TFC 2-5 Brest : Malgré l'humiliation, des raisons d'y croire

Publié le 13 janvier 2020 à 07:00 par Emmanuel Davila

Ecrasés à domicile après avoir longtemps mené, Denis Zanko et ses hommes ont laissé échapper un concurrent direct et ainsi logiquement plongé leurs supporters dans le défaitisme. Pourtant, même si le temps presse et que les écarts se creusent, ce match doit aussi laisser croire à un réveil.

LA MALCHANCE DU MAL-CLASSÉ

À vingt minutes du terme de la rencontre, Yaya Sanogo manque une occasion franche de mettre son équipe à l'abri d'un retour brestois. À cet instant, on peine à imaginer une issue défavorable à un match qui a toutes les apparences d'une révolte et d'un nouveau départ. Un quart d'heure plus tard, pourtant, le Tèf vient d'encaisser quatre buts invraisemblables et subit l'une de ses pires humiliations de la saison. Une fois la machine enrayée, chacun semble retrouver ses mauvaises habitudes.

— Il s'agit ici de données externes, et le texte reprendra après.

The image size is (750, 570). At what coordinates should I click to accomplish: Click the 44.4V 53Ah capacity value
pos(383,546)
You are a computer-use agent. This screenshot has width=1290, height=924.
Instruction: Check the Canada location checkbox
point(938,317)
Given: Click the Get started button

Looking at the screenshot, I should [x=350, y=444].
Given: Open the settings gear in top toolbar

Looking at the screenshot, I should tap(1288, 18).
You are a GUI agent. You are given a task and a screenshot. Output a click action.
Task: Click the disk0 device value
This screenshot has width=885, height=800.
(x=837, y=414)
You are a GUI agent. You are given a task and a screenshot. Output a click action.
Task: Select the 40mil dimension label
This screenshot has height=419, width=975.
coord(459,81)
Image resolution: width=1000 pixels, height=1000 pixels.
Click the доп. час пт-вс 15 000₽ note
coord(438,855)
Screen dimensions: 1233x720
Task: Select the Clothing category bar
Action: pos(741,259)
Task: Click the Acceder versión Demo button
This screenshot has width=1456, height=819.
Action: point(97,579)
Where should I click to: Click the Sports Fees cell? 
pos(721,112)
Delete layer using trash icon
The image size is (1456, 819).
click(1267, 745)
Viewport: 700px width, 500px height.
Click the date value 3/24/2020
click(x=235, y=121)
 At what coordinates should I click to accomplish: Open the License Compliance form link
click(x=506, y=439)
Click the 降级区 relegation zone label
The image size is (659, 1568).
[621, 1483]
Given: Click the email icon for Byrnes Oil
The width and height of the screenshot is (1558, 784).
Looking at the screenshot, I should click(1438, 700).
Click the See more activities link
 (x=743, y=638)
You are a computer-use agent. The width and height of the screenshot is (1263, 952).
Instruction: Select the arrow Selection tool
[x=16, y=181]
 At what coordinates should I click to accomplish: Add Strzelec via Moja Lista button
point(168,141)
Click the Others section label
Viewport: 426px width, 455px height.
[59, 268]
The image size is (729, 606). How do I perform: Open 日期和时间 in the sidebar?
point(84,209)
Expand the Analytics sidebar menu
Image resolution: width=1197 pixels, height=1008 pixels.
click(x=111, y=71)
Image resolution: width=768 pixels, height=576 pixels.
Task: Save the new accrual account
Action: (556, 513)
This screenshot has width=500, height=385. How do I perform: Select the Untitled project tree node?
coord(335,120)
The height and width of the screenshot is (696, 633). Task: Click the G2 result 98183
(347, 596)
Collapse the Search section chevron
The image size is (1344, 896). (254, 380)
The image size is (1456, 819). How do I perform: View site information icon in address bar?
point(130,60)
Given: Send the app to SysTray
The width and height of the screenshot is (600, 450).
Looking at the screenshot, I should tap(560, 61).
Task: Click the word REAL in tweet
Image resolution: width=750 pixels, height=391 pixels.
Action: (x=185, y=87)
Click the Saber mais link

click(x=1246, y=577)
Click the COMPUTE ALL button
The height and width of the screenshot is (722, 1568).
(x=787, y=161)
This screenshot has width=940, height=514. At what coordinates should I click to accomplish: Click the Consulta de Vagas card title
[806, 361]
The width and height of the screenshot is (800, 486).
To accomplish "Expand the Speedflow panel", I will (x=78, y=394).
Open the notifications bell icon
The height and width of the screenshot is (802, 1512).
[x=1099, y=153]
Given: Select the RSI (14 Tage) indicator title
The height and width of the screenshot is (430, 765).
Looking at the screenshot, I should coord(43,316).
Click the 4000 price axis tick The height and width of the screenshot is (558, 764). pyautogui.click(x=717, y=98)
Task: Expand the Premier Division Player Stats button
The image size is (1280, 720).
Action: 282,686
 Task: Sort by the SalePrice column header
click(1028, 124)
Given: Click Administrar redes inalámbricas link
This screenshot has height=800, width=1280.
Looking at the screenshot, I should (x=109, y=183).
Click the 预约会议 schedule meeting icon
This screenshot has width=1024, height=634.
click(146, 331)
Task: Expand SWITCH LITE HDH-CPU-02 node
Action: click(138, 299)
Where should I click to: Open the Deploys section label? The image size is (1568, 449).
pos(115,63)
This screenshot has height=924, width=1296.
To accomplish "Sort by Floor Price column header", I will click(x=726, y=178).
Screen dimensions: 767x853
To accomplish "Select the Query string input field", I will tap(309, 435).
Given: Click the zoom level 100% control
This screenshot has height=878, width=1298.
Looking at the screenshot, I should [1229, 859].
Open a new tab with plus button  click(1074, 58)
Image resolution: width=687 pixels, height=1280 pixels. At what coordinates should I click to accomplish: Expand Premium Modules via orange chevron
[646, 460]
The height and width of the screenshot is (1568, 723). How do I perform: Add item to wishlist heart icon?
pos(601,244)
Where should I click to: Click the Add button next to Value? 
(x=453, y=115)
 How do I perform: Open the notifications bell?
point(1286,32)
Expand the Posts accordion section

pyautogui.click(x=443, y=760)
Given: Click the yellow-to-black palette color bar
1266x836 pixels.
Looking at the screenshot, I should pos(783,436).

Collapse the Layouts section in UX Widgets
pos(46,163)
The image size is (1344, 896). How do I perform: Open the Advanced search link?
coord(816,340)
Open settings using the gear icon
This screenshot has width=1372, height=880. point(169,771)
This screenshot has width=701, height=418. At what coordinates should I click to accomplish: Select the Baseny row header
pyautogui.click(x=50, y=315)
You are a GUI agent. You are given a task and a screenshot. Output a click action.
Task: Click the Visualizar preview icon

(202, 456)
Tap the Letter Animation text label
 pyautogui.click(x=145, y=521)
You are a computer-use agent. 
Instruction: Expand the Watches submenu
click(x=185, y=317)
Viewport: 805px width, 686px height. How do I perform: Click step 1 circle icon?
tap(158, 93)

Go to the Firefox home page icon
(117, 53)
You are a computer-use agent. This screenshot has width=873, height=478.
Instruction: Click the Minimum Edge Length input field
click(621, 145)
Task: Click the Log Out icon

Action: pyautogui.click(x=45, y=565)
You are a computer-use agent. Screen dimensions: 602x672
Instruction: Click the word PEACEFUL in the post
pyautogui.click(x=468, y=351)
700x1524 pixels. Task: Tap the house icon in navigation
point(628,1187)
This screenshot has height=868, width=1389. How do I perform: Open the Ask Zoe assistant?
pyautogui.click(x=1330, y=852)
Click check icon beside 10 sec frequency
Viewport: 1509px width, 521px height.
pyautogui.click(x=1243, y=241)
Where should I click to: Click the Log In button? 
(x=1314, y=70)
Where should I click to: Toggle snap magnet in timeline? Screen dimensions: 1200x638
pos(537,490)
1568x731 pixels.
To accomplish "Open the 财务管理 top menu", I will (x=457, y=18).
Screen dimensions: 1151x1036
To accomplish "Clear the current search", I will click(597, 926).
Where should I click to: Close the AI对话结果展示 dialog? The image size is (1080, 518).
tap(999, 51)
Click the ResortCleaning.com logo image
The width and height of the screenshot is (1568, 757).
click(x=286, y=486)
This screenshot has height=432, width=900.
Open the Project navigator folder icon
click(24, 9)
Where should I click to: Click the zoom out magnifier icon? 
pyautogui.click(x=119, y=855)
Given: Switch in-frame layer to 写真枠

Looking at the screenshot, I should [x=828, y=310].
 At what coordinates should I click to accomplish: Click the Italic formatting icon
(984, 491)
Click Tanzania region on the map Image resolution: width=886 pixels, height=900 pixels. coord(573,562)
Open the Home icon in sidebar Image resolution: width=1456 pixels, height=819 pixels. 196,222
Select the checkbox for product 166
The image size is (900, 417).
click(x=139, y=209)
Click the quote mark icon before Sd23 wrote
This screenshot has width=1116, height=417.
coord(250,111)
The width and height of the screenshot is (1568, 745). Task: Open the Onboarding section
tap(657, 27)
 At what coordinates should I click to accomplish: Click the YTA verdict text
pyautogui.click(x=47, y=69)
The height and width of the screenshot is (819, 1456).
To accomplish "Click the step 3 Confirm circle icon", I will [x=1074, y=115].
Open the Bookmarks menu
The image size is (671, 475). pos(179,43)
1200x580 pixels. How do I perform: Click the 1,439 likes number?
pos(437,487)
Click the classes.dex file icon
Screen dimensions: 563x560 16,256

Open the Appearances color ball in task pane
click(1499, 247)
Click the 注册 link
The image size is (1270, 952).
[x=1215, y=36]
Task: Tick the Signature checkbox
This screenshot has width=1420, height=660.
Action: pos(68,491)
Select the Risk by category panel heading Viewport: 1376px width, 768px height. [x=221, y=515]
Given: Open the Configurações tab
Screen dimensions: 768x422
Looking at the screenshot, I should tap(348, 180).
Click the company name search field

Il y aurait évidemment beaucoup à dire sur la gestion de cette deuxième mi-temps : une incapacité à conserver le ballon quand l'adversaire poussait, un coaching tardif pour corriger la faiblesse de notre entrejeu, des contres mal conduits, un duo d'attaque statique... Mais l'équipe avait étonnamment résisté à la pression mise par les Brestois au retour des vestiaires et avait même sorti la tête de l'eau après ce temps fort breton. Il aura fallu une merveille (du tibia) d'un Charbonnier muet depuis le mois d'août, puis un but venu d'une touche et d'un contre, puis une frappe de 30 mètres pour assommer un TFC malgré tout consistant pendant 70 minutes.

DES PROGRÈS INDÉNIABLES

Au sortir du match, le premier réflexe aura sans doute été, pour la plupart des amoureux du Tèf, de céder à la résignation et de se demander quel adversaire cette équipe pourra bien renverser si, même en dominant Brest à domicile, elle finit par en encaisser 5. Cette défaite, forcément, confirme un peu plus les faiblesses tactiques, mentales et physiques de cet effectif. Mais le contenu du match vient aussi rappeler que même ce TFC n'a rien à envier aux concurrents que sont Nîmes, Amiens, Dijon et Metz. Si ce n'est quelques points de retard et un peu de confiance.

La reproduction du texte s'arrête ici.